You can often feel a sense of your own guilt and think that you didn’t do enough to help your loved one before they died or you might feel guilty that your last words before they died weren’t right or you might have had a row before they died and you feel distraught because you now feel as though you can never put that right.
Anxiety and depression can also take hold. You might have seen your loved one as ‘the rock’, i.e. the person who held everything together and you feel that you’ve no idea how you’re going to cope without them being around or you can get so low that you feel as if there’s simply no point in you carrying on yourself without them in your life. You might also feel weak in expressing your grief as you have always considered yourself to be ‘the strong one’. But the fact of the matter is that any emotion you express when someone close to you has died is OK. What is important is that you do express your emotions and not keep them bottled up inside.
Coping Mechanisms
Ensure that you do let your feelings out and learn that it’s OK to cry. Crying is the most certain way of releasing your pain. It’s important to also recognise that none of us react to grief in exactly the same way so it’s perfectly acceptable for you to react in the way that’s best for you.
There is no time limit on grief. Some people can deal with bereavement quicker than others and, even though they may still harbour feelings of sadness, they can put them to one side after a fairly short period and carry on as normal. For others, it can often take months and even years to fully come to terms with the loss of a loved one but, although it is an old saying and you might not believe it in the early stages, it is true that the passage of time is probably the best healer.
Sharing your feelings with someone you trust will also be helpful in you coming to terms with your loss. Having someone else to lean on can ultimately lead you to gaining a fresh perspective and move you on to the continuation of your own life. After all, your loved one would not have wanted you to go into self-destruct mode. They’d have wanted you to carry on living and to return to being the positive and loving person that they held so dear.
Organisations and Groups That Can Also Help
If you feel that you still need help that your family and friends can’t seem to provide, talking to a neutral party can often help.
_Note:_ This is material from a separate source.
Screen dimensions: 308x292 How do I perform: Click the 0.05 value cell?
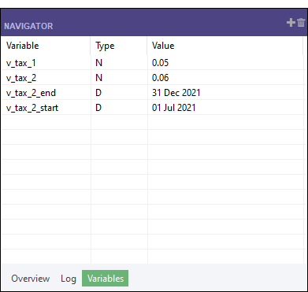pyautogui.click(x=225, y=63)
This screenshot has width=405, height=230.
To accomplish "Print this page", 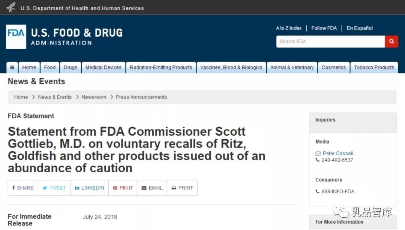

This might include your GP or a counsellor who specialises in bereavement which your GP can refer you to. There are also several charities and organisations who specialise in bereavement issues who organise both one on one and group sessions for those who feel as if they could benefit from further support in getting over their grief.
Ultimately, however, the grief will subside over time and you will be able to move on with your life with just fond positive memories of the time you spent with your loved one and how special that time was.